You can see a portion of the command’s output in the figure below. The figure shows the cmdlets associated with the verbs Export, Find, and Get.

You can group cmdlets by verb.

As an alternative, you can also group cmdlets by noun. The command used for doing so is:

Get-Command -Module MicrosoftTeams | Sort-Object -Property Noun | Format-Table -GroupBy Noun

In the figure below for example, you can see that the cmdlets that work with the noun Team include New-Team, Remove-Team, Get-Team, and Set-Team.

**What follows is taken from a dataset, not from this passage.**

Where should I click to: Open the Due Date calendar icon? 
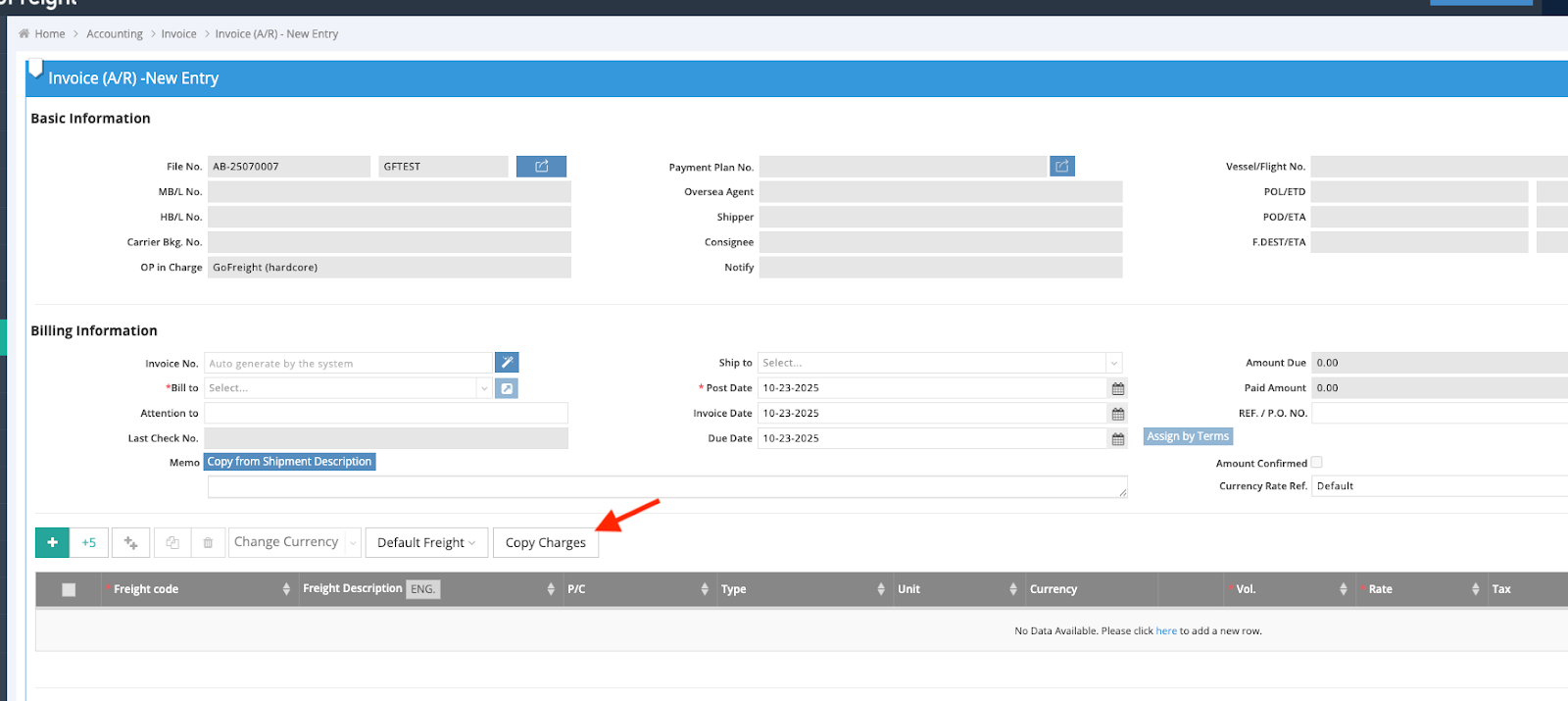point(1118,439)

You can group cmdlets by noun.

So now that I have shown you how to narrow down the list of cmdlets, how do you use them? One option is to simply perform a Web search for the cmdlet that you are interested in. Microsoft provides a dedicated page for each cmdlet. If you need to use the New-Team cmdlet for example, you can find its syntax at

Another option is to enter the Get-Help cmdlet, followed by the name of the cmdlet that you are interested in. If you wanted to know how to use the New-Team cmdlet for example, you could type:

Get-Help New-Team

Entering this command causes PowerShell to display the syntax for the New-Team cmdlet. You can see what this looks like in the figure below:

You can use the Get-Help cmdlet to get the syntax of any other cmdlet.

As you can see, Microsoft provides extensive support for managing Teams through PowerShell. The real trick to being able to effectively manage Teams using PowerShell is to figure out which cmdlets are available to you and which are best suited to the task that you are trying to perform.